Palavras-chave: método de Rorschach; sistema compreensivo; estudo normativo; adultos.


ABSTRACT

This article presents the results of research with nonpatient adults used to perform descriptive statistics of the variables that compose the coding system of the Comprehensive System of countryside and coastal cities of the State of São Paulo, in Brazil. It also presents a comparative study of some variables with the results of the capital of State. The sample is comprised of 209 adults Rorschach protocols with varied characteristics. A study of integrated reliability among examiners was performed and indicated very favorable results. The descriptive statistics and comparison tests between some variables showed similarities and differences with those from the capital although they did not always occur in the manner in which we had expected.

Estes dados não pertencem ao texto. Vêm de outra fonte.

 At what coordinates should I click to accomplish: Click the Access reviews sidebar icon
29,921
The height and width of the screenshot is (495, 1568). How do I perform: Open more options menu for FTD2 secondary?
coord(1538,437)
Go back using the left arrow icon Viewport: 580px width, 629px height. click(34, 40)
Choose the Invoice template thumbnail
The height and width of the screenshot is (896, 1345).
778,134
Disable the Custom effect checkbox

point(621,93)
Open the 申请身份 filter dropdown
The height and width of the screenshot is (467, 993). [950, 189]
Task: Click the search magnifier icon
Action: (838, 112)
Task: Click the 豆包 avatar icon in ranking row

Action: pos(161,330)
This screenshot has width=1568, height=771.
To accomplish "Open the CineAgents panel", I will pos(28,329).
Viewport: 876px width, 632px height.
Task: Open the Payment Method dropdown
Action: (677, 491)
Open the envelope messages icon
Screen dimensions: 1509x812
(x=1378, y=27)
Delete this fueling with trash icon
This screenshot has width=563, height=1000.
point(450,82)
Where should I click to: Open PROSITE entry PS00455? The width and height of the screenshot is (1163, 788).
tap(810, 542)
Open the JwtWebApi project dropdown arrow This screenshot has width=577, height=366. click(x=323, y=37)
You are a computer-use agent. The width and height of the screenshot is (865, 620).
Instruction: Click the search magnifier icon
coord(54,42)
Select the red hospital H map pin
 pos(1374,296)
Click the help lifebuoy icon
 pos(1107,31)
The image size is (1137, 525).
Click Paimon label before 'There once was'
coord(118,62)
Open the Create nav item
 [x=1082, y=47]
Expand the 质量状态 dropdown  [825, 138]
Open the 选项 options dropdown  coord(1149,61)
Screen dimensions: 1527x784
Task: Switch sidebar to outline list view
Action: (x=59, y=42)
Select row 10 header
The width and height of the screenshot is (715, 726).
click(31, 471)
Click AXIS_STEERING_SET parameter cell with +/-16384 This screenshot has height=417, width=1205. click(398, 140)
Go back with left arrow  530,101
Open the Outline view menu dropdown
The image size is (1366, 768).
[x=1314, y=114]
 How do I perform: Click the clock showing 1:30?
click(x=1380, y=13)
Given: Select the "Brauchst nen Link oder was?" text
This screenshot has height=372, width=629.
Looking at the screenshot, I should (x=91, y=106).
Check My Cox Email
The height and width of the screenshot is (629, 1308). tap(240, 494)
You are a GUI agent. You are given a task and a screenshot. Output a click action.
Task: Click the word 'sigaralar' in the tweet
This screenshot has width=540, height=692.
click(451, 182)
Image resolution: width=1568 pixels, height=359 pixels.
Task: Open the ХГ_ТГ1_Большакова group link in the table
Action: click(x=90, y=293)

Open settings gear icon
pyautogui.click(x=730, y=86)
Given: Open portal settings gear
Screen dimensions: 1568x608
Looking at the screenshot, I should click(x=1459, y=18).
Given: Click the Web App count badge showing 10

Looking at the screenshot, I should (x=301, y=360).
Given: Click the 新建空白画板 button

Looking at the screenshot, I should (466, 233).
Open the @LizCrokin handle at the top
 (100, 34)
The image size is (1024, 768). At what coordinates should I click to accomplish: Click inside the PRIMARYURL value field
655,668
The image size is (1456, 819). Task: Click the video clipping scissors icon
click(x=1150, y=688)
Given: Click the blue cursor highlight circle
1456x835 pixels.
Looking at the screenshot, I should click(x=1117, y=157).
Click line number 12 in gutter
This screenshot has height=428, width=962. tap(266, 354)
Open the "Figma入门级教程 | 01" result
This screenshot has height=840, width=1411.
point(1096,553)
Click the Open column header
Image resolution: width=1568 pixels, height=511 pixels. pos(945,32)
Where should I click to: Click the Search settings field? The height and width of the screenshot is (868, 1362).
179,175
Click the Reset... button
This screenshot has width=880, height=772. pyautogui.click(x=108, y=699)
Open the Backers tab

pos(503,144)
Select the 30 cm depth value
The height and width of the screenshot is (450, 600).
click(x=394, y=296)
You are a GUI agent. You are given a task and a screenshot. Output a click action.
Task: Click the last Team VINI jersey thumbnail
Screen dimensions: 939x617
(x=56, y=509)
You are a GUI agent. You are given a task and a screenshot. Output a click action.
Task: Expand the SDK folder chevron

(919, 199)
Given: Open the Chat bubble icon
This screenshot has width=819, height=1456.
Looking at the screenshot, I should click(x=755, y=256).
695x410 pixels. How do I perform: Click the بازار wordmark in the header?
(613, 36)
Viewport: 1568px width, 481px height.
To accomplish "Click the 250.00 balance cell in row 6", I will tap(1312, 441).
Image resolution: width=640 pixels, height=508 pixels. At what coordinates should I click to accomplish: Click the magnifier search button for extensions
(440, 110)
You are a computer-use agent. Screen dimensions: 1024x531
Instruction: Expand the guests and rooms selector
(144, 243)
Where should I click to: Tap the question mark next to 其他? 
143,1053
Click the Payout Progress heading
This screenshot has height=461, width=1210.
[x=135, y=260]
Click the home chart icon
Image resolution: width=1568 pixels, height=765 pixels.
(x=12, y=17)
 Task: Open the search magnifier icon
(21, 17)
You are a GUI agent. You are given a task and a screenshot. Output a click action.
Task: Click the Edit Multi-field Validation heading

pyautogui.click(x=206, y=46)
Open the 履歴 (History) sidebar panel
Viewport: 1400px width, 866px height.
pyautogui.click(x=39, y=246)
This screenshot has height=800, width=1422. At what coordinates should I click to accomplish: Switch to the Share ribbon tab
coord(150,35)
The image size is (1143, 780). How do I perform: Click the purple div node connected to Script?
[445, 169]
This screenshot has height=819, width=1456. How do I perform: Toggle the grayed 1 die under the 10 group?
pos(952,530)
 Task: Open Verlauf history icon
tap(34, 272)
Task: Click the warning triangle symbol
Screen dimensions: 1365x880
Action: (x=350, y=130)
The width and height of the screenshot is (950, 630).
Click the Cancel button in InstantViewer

As an illustration, we can mention the level of stress that is as high in the cities of the interior (coastal and countryside) as the results founded in the capital of the state.

Keywords: Rorschach test; comprehensive system; normative study; adults.


RESUMEN

Este artículo presenta resultados de una investigación para realizar estadísticas descriptivas de variables que componen el sistema de codificación del sistema integral de personas adultas no pacientes, en ciudades en el interior y de la costa del Estado de São Paulo, en Brasil. También presenta un estudio comparativo de algunas variables con los resultados de la capital del Estado. La muestra está compuesta por protocolos de Rorschach, 209 de adultos participantes con características variadas. Fue realizado un estudio de índice de correlación entre diferentes codificadores que indican resultados muy favorables. Los resultados de estadísticas descriptivas y análisis comparativos entre algunas variables mostraron similitudes y diferencias con los de la capital. Esas similitudes y diferencias no ocurrieran siempre en el sentido de que se esperaba. Como ejemplo, podemos mencionar que el nivel de estrés es tan alto en las ciudades del interior como los resultados encontrados en la capital del estado.

Palabras-clave: método de Rorschach; sistema comprehensivo; estudio normativo; adultos.


 

 

A partir do início da experiência com o Sistema Compreensivo do Rorschach no Brasil, notou-se uma diferença bastante constante entre os resultados encontrados com as pessoas de São Paulo e os da população de Exner (1999). No início, os mais evidentes referiam-se às porcentagens das variáveis relativas à qualidade formal das respostas, e posteriormente foram observadas outras peculiaridades relativas aos resultados das demais variáveis.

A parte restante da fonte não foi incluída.